Gracias al continuo avance tecnológico y la expansión de sus aplicaciones, se prevé que el mercado global de impresión 3D alcance los 76.170 millones de dólares estadounidenses en 2030. Se espera que este mercado crezca a una asombrosa tasa de crecimiento anual compuesta del 20,8% entre 2022 y 2030, presentando áreas de aplicación y tendencias cada vez más diversas. Esta cifra también refleja el amplio reconocimiento y la adopción de la tecnología de impresión 3D por parte de países y regiones de todo el mundo, así como su enorme potencial de mercado.
La aplicación de la bioimpresión 3D se presenta en tres aspectos.
En primer lugar, se utiliza para fabricar materiales que no son biocompatibles fuera del cuerpo, los cuales pueden aplicarse a modelos médicos impresos en 3D, guías quirúrgicas, instrumentos ortopédicos personalizados, etc.

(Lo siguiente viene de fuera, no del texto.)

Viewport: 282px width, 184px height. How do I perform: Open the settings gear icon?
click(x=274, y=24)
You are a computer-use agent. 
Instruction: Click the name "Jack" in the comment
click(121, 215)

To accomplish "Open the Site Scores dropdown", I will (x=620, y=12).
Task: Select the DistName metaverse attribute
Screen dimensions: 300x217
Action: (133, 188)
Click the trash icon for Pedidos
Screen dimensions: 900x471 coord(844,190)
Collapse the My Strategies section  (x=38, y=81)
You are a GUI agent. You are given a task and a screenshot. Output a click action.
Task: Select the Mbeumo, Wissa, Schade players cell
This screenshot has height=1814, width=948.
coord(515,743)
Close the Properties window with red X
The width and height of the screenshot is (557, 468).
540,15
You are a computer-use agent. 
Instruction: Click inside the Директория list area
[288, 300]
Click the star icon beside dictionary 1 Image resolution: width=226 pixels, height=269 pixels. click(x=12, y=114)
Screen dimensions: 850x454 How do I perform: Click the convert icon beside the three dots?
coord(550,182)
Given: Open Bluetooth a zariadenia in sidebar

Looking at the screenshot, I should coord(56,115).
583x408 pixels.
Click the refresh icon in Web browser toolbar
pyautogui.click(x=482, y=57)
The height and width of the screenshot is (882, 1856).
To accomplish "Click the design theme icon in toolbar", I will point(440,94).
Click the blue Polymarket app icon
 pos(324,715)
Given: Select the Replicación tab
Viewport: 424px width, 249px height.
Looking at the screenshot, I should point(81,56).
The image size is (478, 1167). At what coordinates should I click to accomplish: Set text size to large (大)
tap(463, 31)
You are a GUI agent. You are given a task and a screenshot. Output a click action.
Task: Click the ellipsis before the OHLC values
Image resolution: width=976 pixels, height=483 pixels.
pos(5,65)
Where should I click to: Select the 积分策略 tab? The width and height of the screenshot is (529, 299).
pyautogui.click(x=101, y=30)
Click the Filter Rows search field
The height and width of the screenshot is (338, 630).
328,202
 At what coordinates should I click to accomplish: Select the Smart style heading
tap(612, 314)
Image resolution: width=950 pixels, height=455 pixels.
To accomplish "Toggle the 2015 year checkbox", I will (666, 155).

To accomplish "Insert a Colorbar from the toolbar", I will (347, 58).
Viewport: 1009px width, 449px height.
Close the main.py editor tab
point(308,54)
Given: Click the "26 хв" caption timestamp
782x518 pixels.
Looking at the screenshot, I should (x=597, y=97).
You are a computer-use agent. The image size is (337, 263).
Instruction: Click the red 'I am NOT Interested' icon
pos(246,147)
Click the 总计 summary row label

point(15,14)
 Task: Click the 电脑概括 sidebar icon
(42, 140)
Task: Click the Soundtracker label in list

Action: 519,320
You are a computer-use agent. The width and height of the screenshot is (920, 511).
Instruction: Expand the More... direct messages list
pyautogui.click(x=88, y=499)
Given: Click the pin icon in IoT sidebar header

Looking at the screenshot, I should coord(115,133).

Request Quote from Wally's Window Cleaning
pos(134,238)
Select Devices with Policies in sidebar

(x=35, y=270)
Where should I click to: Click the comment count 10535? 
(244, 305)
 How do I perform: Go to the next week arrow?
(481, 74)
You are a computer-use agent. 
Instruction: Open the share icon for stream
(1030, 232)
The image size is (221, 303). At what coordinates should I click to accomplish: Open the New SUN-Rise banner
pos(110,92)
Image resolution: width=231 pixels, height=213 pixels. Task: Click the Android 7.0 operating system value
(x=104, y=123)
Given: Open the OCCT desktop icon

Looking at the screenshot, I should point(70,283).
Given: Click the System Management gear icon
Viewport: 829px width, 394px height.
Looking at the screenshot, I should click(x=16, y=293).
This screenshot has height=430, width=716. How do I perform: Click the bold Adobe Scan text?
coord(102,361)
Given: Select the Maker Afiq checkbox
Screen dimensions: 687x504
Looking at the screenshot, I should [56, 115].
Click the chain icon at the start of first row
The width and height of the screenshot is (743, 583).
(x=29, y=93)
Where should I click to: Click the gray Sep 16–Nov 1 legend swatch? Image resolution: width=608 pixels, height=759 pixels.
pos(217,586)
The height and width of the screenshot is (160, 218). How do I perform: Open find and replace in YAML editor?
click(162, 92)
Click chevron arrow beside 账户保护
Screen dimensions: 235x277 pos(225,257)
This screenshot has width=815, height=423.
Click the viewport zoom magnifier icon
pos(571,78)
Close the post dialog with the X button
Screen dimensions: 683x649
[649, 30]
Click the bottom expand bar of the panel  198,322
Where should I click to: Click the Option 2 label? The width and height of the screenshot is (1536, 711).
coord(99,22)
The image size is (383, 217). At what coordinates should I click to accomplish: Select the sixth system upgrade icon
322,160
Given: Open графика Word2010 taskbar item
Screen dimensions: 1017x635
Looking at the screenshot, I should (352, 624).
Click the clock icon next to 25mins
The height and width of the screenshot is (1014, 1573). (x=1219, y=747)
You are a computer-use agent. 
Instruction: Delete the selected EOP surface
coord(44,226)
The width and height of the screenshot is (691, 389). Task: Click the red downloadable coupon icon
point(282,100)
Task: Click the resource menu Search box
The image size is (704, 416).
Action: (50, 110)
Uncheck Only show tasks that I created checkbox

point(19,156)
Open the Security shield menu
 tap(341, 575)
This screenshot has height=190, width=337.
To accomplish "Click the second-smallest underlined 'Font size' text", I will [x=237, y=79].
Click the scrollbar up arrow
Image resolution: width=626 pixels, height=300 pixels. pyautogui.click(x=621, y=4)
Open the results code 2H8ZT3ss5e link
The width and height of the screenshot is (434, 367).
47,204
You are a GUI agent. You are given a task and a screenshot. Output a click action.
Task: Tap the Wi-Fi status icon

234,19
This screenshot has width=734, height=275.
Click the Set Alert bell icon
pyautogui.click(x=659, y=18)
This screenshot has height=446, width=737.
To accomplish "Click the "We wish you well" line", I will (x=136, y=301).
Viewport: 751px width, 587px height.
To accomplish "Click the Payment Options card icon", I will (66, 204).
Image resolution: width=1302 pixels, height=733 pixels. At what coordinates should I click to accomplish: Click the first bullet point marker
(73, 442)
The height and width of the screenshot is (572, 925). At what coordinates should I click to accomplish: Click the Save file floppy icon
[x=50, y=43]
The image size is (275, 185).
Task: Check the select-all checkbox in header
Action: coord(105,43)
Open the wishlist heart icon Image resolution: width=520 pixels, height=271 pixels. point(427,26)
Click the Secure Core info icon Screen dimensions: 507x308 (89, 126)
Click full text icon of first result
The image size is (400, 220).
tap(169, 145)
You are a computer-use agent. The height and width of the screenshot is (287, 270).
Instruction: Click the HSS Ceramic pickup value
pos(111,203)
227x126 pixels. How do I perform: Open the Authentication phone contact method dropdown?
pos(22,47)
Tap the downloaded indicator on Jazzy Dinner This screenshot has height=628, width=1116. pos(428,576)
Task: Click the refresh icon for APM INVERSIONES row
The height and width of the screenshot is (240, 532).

La segunda consiste en fabricar implantes biocompatibles in vivo (incluidos materiales degradables y no degradables), como implantes permanentes personalizados, por ejemplo, implantes mandibulares impresos en metal, así como andamios biodegradables, biomiméticos y de ingeniería tisular que inducen la regeneración de los tejidos;
La tercera consiste en construir tejidos tridimensionales biomiméticos que contengan células vivas. Los órganos y tejidos como la piel, los ovarios, la vejiga y el corazón que se han trasplantado a animales mantienen una buena biocompatibilidad incluso después de la implantación.
En los últimos años, con la ayuda de la bioimpresión 3D para simular el entorno tridimensional necesario para el crecimiento del tejido humano y la adición de factores de crecimiento que inducen la diferenciación, se han cultivado tejidos óseos simples (cráneo, mandíbula, cartílago), médula espinal neural, vasos sanguíneos y otros sustitutos similares a los tejidos y órganos humanos normales, sentando las bases para el desarrollo de la medicina regenerativa.